Herr Bergmann, Sie haben es vorhin schon anklingen lassen. Ende des Jahres verabschieden Sie sich in den Ruhestand und treten nicht mehr zur Wahl an. Sie sind seit 2009 Bürgermeister in Nordkirchen. Wenn Sie diese Zeit Revue passieren lassen, an was denken Sie dabei besonders gerne zurück?

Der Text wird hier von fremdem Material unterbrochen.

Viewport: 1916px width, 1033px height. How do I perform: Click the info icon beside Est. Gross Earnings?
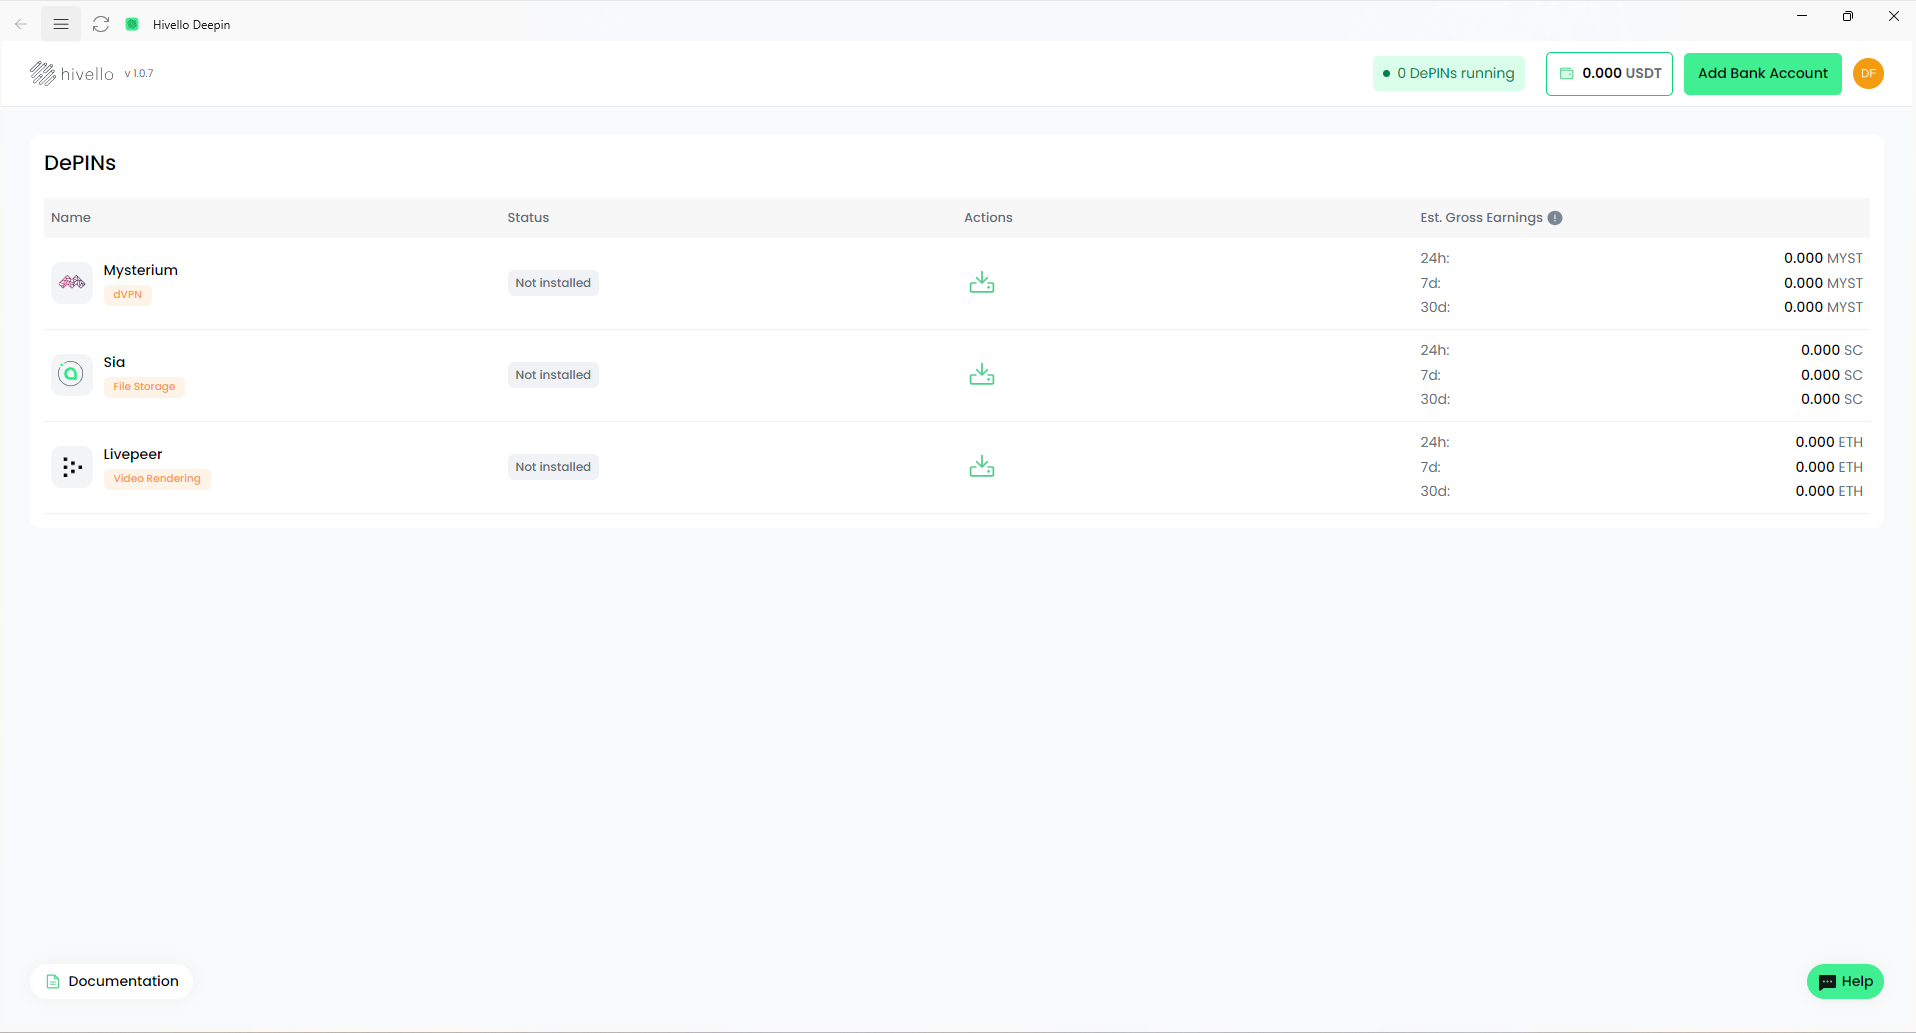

Der Umgang mit den Bürgerinnen und Bürgern hat mir immer sehr viel Spaß gemacht. Wie wertvoll diese Interaktion mit den Menschen vor Ort sein kann, war mir zu Beginn meines Amtes gar nicht so bewusst – egal, ob ich zu einem runden Geburtstag persönlich gratuliere oder mich mit den Bürgerinnen und Bürgern über ein bestimmtes Anliegen unterhalte. Auch die Zusammenarbeit mit den Kolleginnen und Kollegen im Rathaus sowie den politischen Gremien war mir eine große Freude. Sie haben mir immer den Rücken freigehalten. Gemeinsam haben wir viel erreicht, an das ich mich gerne erinnere und das mich auch stolz macht. Über eine Anekdote muss ich dabei immer wieder schmunzeln.
Das müssen Sie erzählen.
Es ging damals um die Ortskernsanierung, für die wir einen Förderantrag auf Städtebaumittel gestellt hatten. Der damalige Regierungspräsident Dr. Peter Paziorek rief mich kurz vor Weihnachten an und erzählte mir, dass er den Antrag gesehen habe und selbst kürzlich mit dem Fahrrad durch Nordkirchen gefahren sei. Ich musste dann schon sehr lachen, als er mir sagte: „Sie haben vollkommen recht, Herr Bergmann. Da muss sich dringend etwas im Ortskern tun. Wie schnell können Sie Ihre Pläne bei mir vorstellen?“. Wir duften selbstverständlich nicht bevorzugt werden, aber wir konnten zumindest aufgrund unseres überzeugenden Antrags priorisiert werden. Neben harter Arbeit gehört aber auch immer ein bisschen Glück dazu. Und das wünsche ich meiner Nachfolgerin oder meinem Nachfolger auch! Dafür versuche ich, alles bestens vorzubereiten, und werde in den kommenden Monaten so viel Wissen wie möglich weitergeben.